バイデン政権の判断ミスとして指摘されているのは、次のようなものです。
  • ロシアの侵攻を過小評価した。
  • ウクライナへの軍事支援を遅らせた。
  • ロシアへの経済制裁を十分に実施しなかった。
バイデン政権は、ロシアがウクライナに侵攻するとは考えていなかったようで、侵攻を阻止するための十分な準備ができていなかったと指摘されています。また、ウクライナへの軍事支援も、侵攻が始まってから遅れて実施されました。本来は侵攻前に行うべきでした。さらに、ロシアへの経済制裁も、当初は十分な効果がなかったとされています。

バイデン政権の判断ミスは、今後の外交や安全保障政策に大きな影響を及ぼす可能性があります。バイデン政権は、これらの判断ミスの教訓を踏まえて、今後の外交や安全保障政策を再構築していく必要があります。

ロシア、ウクライナ国境付近で、ロシアが大規模な軍事演習を行ったり、その後軍隊を撤収するとみせかけて、さらに大規模な軍隊を配置し続けた段階までに、これに対して厳しい対処をしていれば、ロシアのウクライナ侵攻はなかった可能性も十分にありました。

具体的には、米国はウクライナ、ポーランド付近の国境に大規模なNATO軍を配置したり、場合によってはウクライナ国内にも配置すべきでした。プーチンの核の恫喝に怯むことなく、プタペスト合意に基づき、すぐにロシアと協議するなり、協議に応じなかったり、応じても態度を改めなかった場合、ウクライナを守り抜くことを宣言すべきでした。ウクライナ侵攻を阻止する手立ては何段階においもありました。

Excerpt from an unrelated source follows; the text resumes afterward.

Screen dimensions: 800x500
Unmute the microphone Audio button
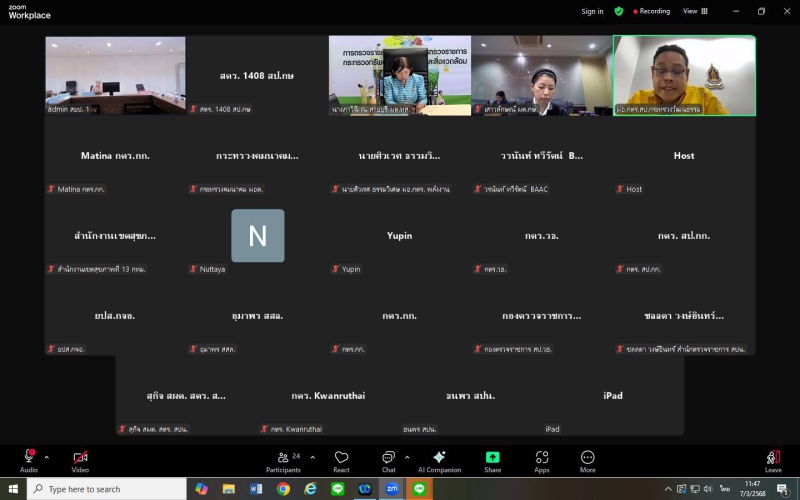coord(29,459)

もうすでに、現在唯一の超大国米国がこのような判断ミスをしているのですから、日本としても警戒を強める必要があります。特に台湾有事は十分にあり得ることを念頭において行動しなければなりません。

無論中国が台湾に侵攻するのは、このブログでも何度か指摘したように、一般に思われているよりはるかに難しいことですが、それにしても、中国が台湾をかなり破壊することは、侵攻せずともすぐにでもできます。

実際、ロシアのウクライナ侵攻はうまくはいっていませんが、それでもロシアはウクライナの多くの都市を破壊しています。ハマスもイスラエルに大量のミサイルを発射したため、イスラエルはこれに反撃したものの、全部のミサイルは撃墜しきれず、イスラエル国内に甚大な被害をもたらしました。このような惨禍はくりかえすべきではありません。

バイデン政権は、ウクライナでの失敗を繰り返さないために、中国が台湾を攻撃したり、侵略してきた場合、米国は台湾を軍事的に守ると宣言すべきです。それも、明確で揺るぎないものでなければならないです。そうして初めて、中国を抑止することができます。

日本はアジアにおいて重要な役割を担っています。日本はかつて安倍晋三氏がそうであったように、 台湾に関して「戦略的明確性」のある政策を採用するよう米国に強く働きかけるべきです。

安倍元首相

米国は、中国の台湾に対するいかなる武力行使や侵略にも軍事的対応を取ることを明確にすべきです。これが中国を真に抑止する唯一の方法です。日本の安全保障は台湾の民主主義に依存していることを強調しなければならないです。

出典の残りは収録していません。